10 years in the making and an introspective, quieter sub-text to 1992’s dirt digging US album, UP is a return to the private porthole of Gabriel’s often remarkable imagination. And without hogweed to spoil proceedings – giant or otherwise – the album is a chiming declaration of positive intent.
Gabriel describes the album as ‘more vertical than horizontal’ a ‘bookend record’ looking at the beginning and the end of a life as opposed to the middle, reflecting on the life that grows out of death and recognizing patterns and forces at work above and beneath our normal focus.
Drawn against a backdrop of the influences of the moon and water both the album and the prospective tour design represent the magnetic pull and retraction of natural forces – the ebb and flow of consciousness – the residual activity of ghosts, the re-emergence of hope and the birth of the new.

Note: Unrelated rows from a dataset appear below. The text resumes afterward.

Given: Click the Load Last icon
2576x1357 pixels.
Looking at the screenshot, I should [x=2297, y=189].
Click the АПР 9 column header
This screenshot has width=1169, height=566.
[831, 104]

The meticulous, African rhythms are still evident but on this occasion Gabriel has managed to tone down his sometimes indulgent preoccupation with gadgets and technically enhanced soundscapes and has whittled a far more pointed album for it: in fact it is the child of that same gorgeous simplicity that whittled out the same warped, eerie innocence of classics like ‘Here Comes The Flood’, ‘Family Snapshot’ and ‘Me and My Teddy Bear.’
But there’s more than expert whittling to this record – much more. ‘Darkness’ and ‘Growing Up’ are webs of tangled beauty: intricate, difficult to navigate but breathlessly compelling, whilst standout tracks like ‘My Head Sounds Like That’ are simply as good as anything Gabriel has ever produced so far.
In audio, the term ‘signal to noise ratio is used to signify how strong a sound signal is in relation to the background noise. Gabriel again provides a focus – a mindful signal – a ratio by which to measure the noise and the mindless static that obscures those more mindful voices beneath it.
Its timely, its’ welcome. It’s relevant.